That is another issue I had with this article. "I hate that large tech
companies manage to completely control the initial discussion of their
products by controlling who can see it." How is this unlike any other large
company? Car manufacturers allow selected press to test drive new vehicles.
Movie studios have showings for movie reviewers well before a general
audience. This is a well established business model and calling out a single
industry to "grow up" reads as someone who is not in touch with the reality of
how a lot of businesses operate and why they do. PR is an established field.

I agree there is sexism in the field. The saying of making software for your
mom, however, is not a bad thing. If anything I consider this good, even
great. Traditionally technology was considered even more of a man's field than
today, with little training or encouragement for women. The trend in older
generations is more prevalent, which gives rise to the saying. Yet this idea
of targeting that demographic explicitly is wonderful, and why the
colloquialism is attempting to fight _against_ the long held technological
sexism of older generations. Making software for your mom or grandmother is a
realistic attempt at solving the problem of lack of technical training for a
gender that was largely ignored by technology a few years ago. People are
doing something about the situation and bringing in new users to the latest in
tech, opening windows into the rest of the tech world.

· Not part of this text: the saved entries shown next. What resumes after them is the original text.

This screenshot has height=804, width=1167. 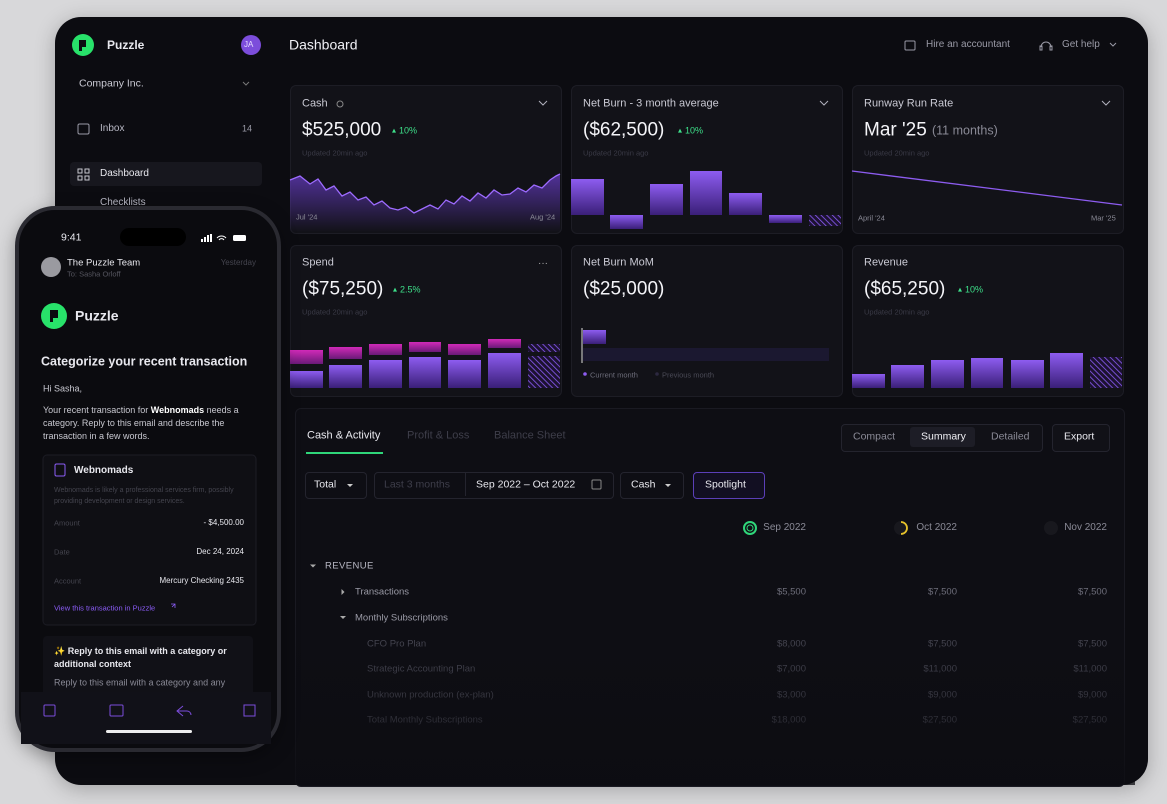 I want to click on page-title: Dashboard, so click(x=324, y=44).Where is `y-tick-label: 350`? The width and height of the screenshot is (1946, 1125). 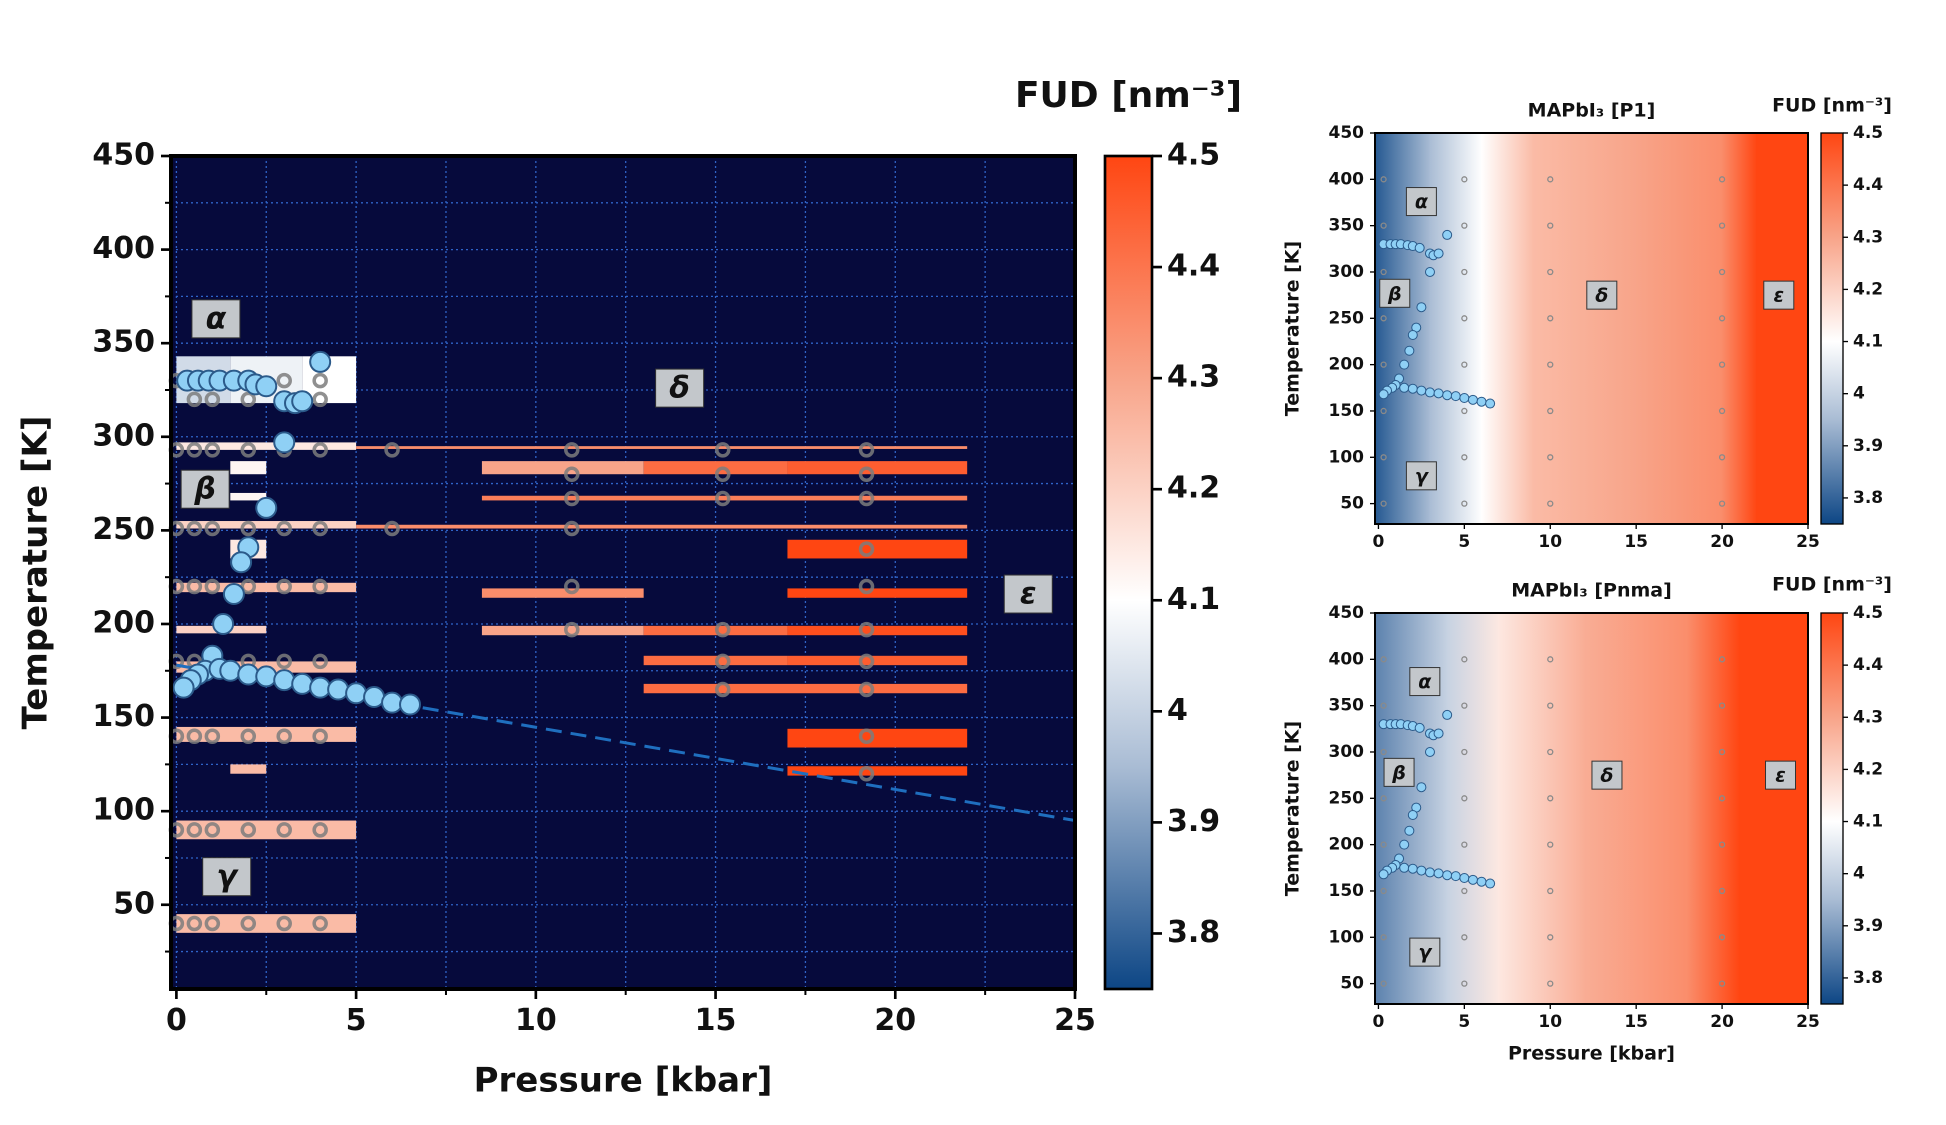
y-tick-label: 350 is located at coordinates (124, 342).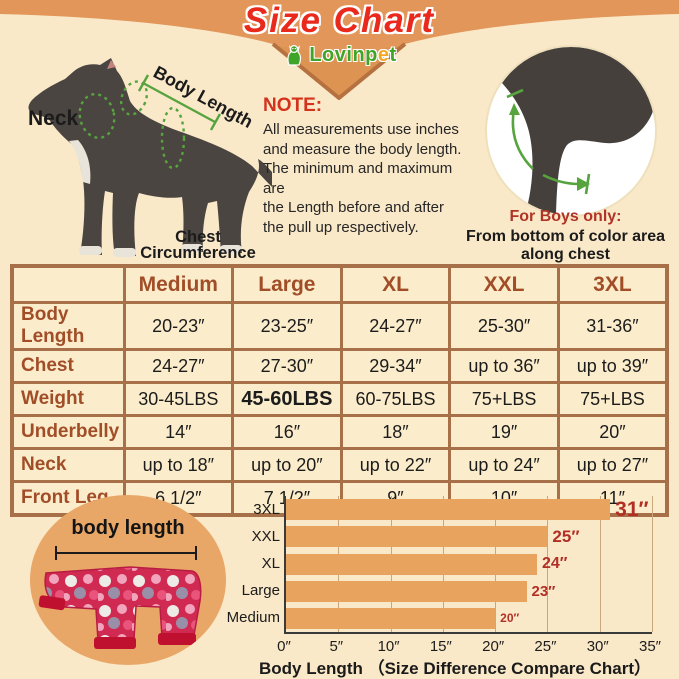  I want to click on page-title: Size Chart, so click(340, 20).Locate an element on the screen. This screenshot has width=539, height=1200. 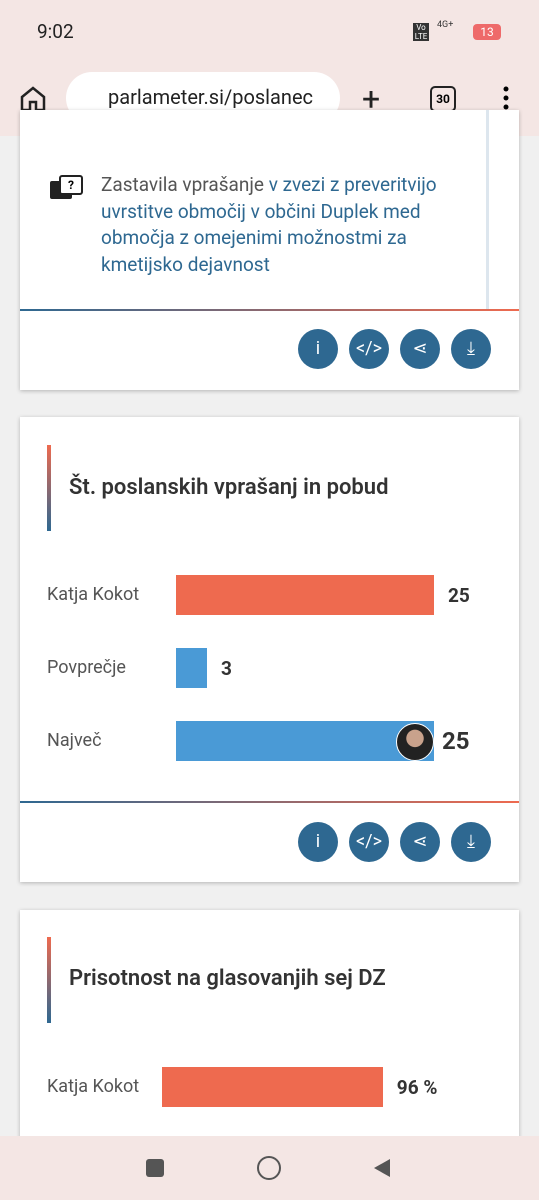
text: Zastavila vprašanje is located at coordinates (182, 184).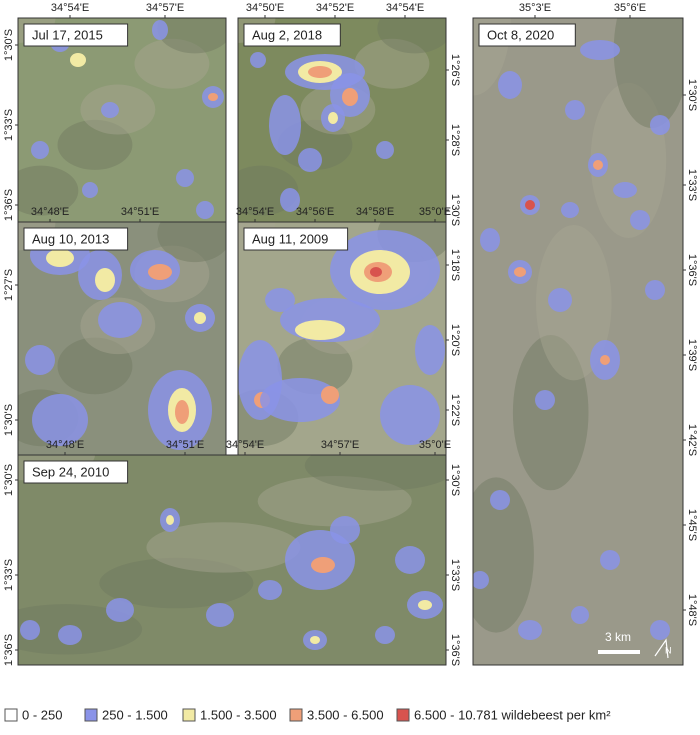 The width and height of the screenshot is (700, 735). Describe the element at coordinates (455, 340) in the screenshot. I see `right-tick-label: 1°20'S` at that location.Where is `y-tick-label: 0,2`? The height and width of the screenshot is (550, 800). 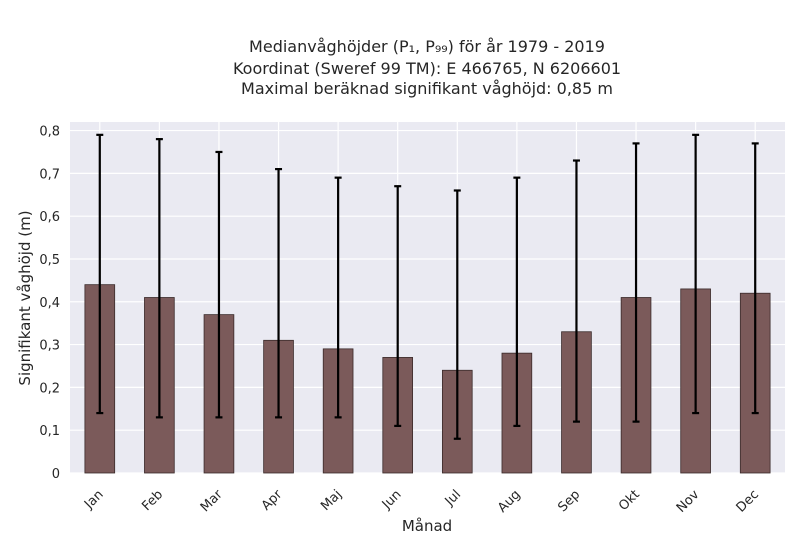
y-tick-label: 0,2 is located at coordinates (50, 388).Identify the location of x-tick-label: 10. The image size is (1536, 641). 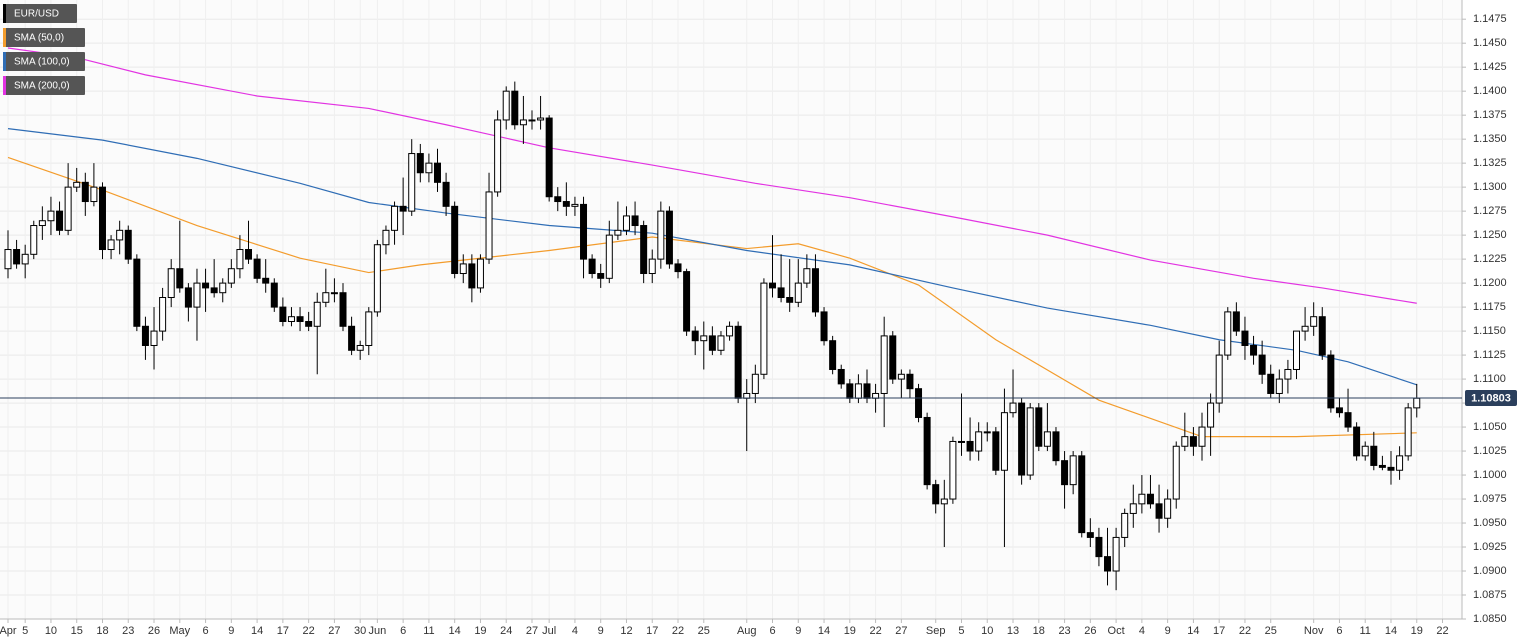
(51, 631).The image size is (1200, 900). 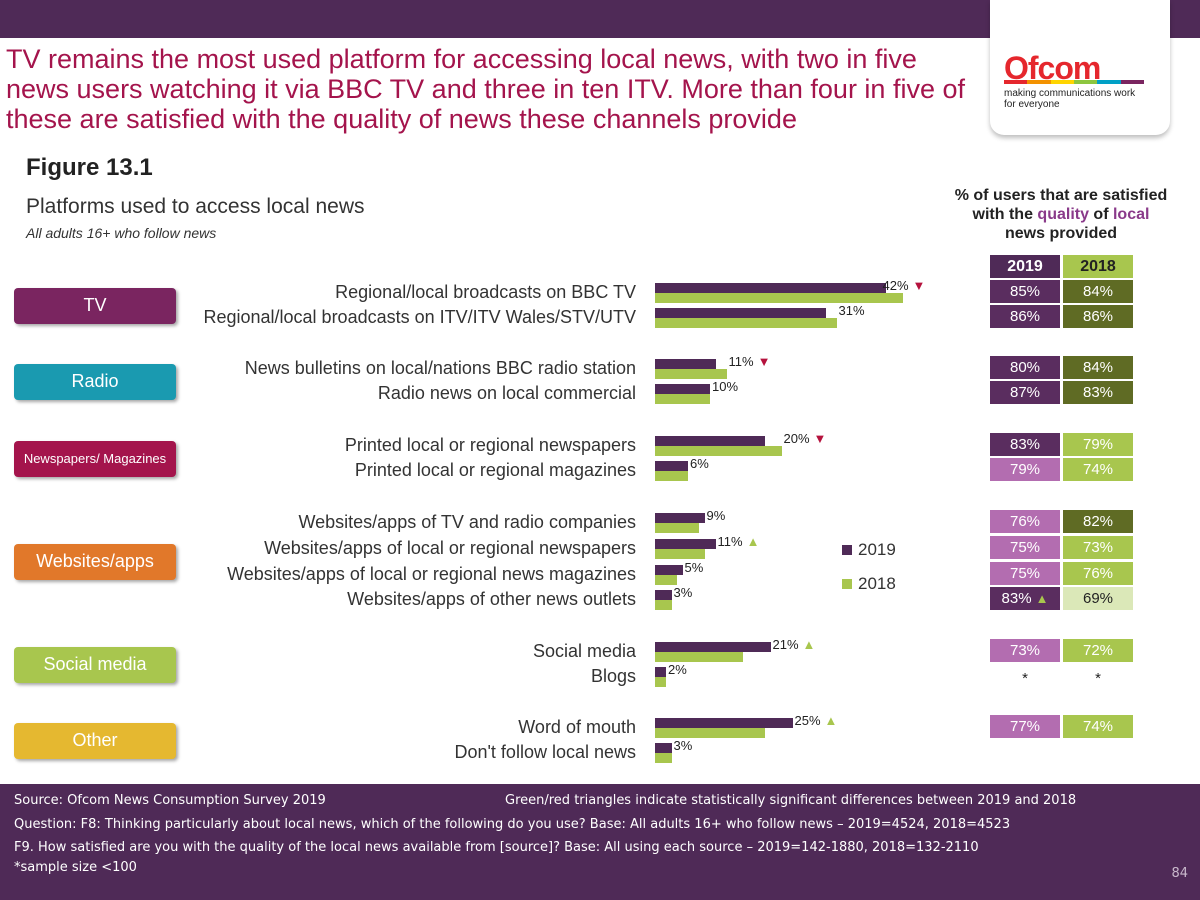 I want to click on satisfaction-2018: 82%, so click(x=1098, y=522).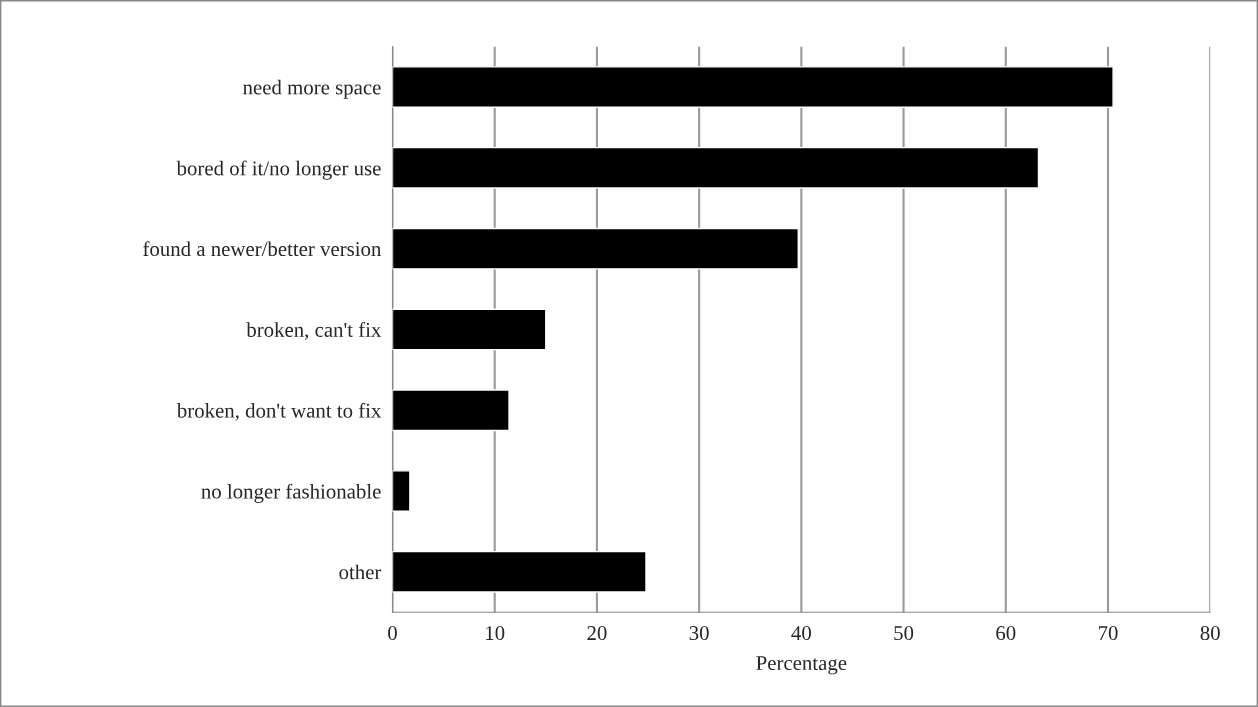 The height and width of the screenshot is (707, 1258). Describe the element at coordinates (1006, 634) in the screenshot. I see `x-tick-label: 60` at that location.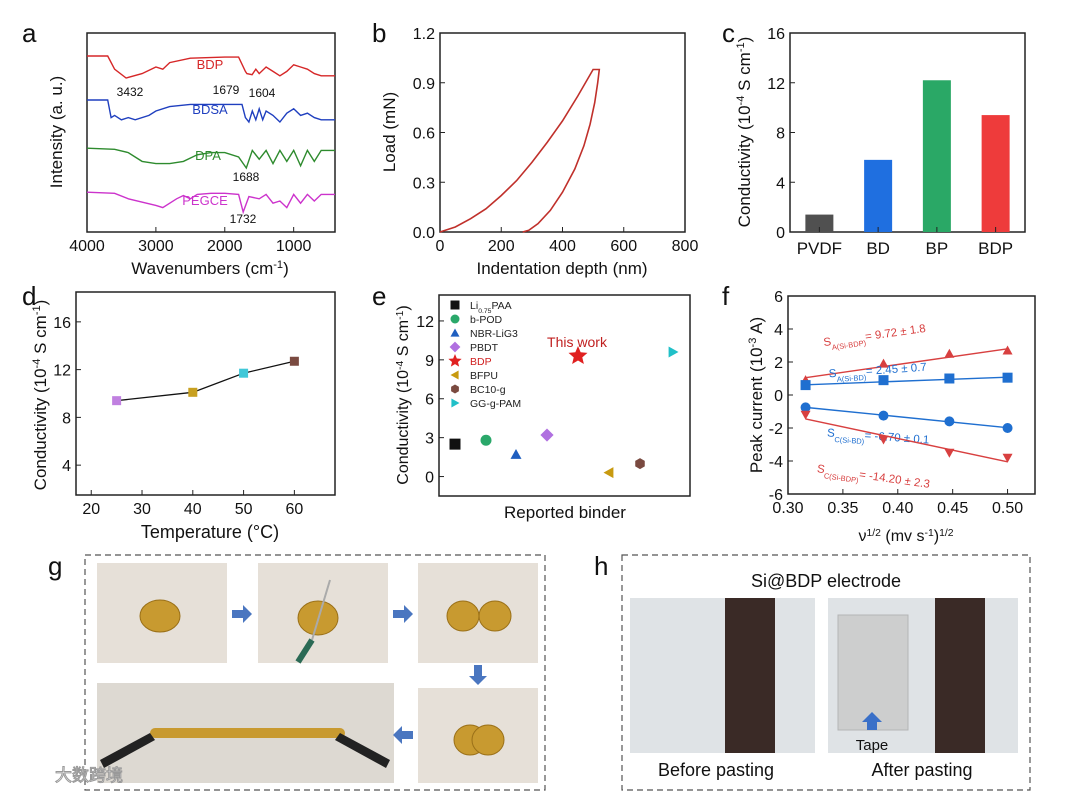 This screenshot has width=1080, height=793. What do you see at coordinates (547, 435) in the screenshot?
I see `point-pbdt` at bounding box center [547, 435].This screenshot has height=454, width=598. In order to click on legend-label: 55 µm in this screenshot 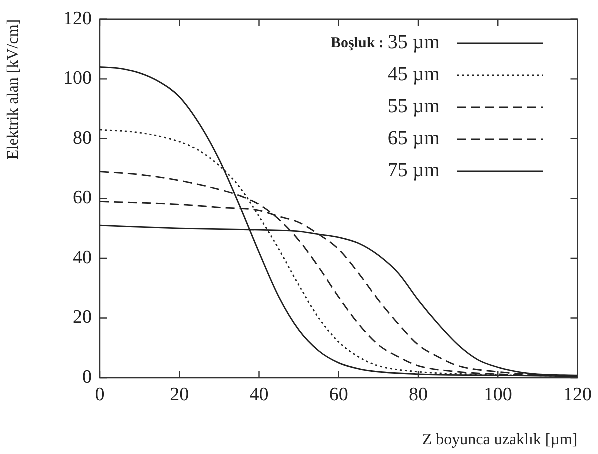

However, in the long run, this saying should be phased out as it will soon
become more sexist with everyone of any gender having full access and
encouragement into technology from a young age.

------
quanticle
When people talk about writing software for their mom, it's not sexism. It's
age-ism. They're talking about software for their moms because their moms are
older, not because their moms are women. I've seen reviewers talk about their
dads and grandfathers in the same way.